Le concept de Buen Vivir a gagné en visibilité ces dernières années en Amérique latine. Enraciné dans les paradigmes autochtonesi, le Buen Vivir repose sur une compréhension de la relation de l’humanité avec la Nature qui est fondamentalement en contradiction avec l’anthropocentrisme de la Modernité. Gustavo Hernández et Henkjan Laats retracent la trajectoire émergente du concept, son influence et ses échos en Europe. Si l’inclusion formelle du Buen Vivir dans le dialogue bi-régional et sa résonance avec les initiatives locales qui émergent en Europe sont prometteuses, il est possible d’en apprendre bien plus à l’aide d’un partage accru des connaissances. En outre, sa formulation représente une forme concurrente pour le Green deal auquel il oppose un imaginaire déconnecté de la croissance.

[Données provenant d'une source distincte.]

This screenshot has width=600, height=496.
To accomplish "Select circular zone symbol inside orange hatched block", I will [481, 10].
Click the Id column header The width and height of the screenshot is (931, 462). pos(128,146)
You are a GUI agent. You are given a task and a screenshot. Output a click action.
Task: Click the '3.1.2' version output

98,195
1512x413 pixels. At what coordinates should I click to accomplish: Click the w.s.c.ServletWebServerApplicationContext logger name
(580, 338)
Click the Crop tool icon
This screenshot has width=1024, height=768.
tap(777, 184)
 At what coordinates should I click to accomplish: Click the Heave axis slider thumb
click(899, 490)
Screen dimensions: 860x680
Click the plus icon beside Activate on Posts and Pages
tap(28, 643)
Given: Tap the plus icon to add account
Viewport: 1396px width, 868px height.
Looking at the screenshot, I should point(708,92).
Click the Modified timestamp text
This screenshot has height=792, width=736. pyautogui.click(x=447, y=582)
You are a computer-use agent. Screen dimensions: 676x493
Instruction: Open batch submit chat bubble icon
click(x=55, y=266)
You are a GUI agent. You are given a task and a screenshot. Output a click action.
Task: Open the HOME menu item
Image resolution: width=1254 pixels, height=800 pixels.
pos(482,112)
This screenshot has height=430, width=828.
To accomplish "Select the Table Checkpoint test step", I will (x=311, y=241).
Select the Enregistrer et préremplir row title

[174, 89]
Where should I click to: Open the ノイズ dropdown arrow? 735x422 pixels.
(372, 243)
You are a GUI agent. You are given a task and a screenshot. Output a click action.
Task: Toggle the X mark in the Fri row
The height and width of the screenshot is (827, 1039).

En juin 2015, une Résolution d’Urgence sur la position de l’Europe et de l’Amérique latine sur les questions liées au changement climatique a été officiellement adoptée à Bruxelles. La session législative qui a donné lieu à cet accord s’est déroulée à l’Assemblée Parlementaire Euro-latino-américaine – EuroLat, l’institution parlementaire du Partenariat Stratégique Bi-régional dans le cadre des Sommets Présidentiels entre l’Union européenne et l’Amérique latine et les Caraïbes. La Résolution est le résultat d’une initiative conjointe de la société civile et du groupe politique des Verts-Ale au Parlement européen.

Adoptée à peine une semaine avant le deuxième Sommet Présidentiel entre l’Union européenne et la Communauté des États d’Amérique Latine et des Caraïbes (UE-ALC), la Résolution souligne l’importance de trouver un “nouveau paradigme du bien-être humain qui concilie le double défi de la lutte contre le changement climatique et de l’amélioration de l’égalité et de la cohésion sociale”. Le texte fait une allusion directe au renforcement des échanges bi-régionaux, en utilisant des concepts tels que le Buen Vivir et des questions liées à la gestion de la transition vers des sociétés résilientes et à faible émission de carbone.

Un concept émergent

Le concept du Buen Vivir englobe un ensemble d’idées qui remettent en question la logique dominante du développement compris comme croissance économique infinie. Une composante essentielle du concept résulte de la manière dont la nature est interprétée et valorisée. Dans plusieurs de ses incarnations, le Buen Vivir rompt avec la vision anthropocentrique moderne et invite à la possibilité de construire un ordre alternatif basé sur la coexistence d’êtres humains, dans la diversité et l’harmonie, avec la nature.

Les origines du concept renvoient aux communautés autochtones et aux régions intérieures d’Amérique du Sud. Cependant, il a gagné en notoriété grâce aux débats politiques du début du 21e siècle, notamment dans le cadre des discussions constitutionnelles dans deux pays andins : l’Équateur et la Bolivie. Les alliances entre un mouvement autochtone transnational et des acteurs sociaux et gouvernementaux ont également contribué à la visibilité croissante du terme.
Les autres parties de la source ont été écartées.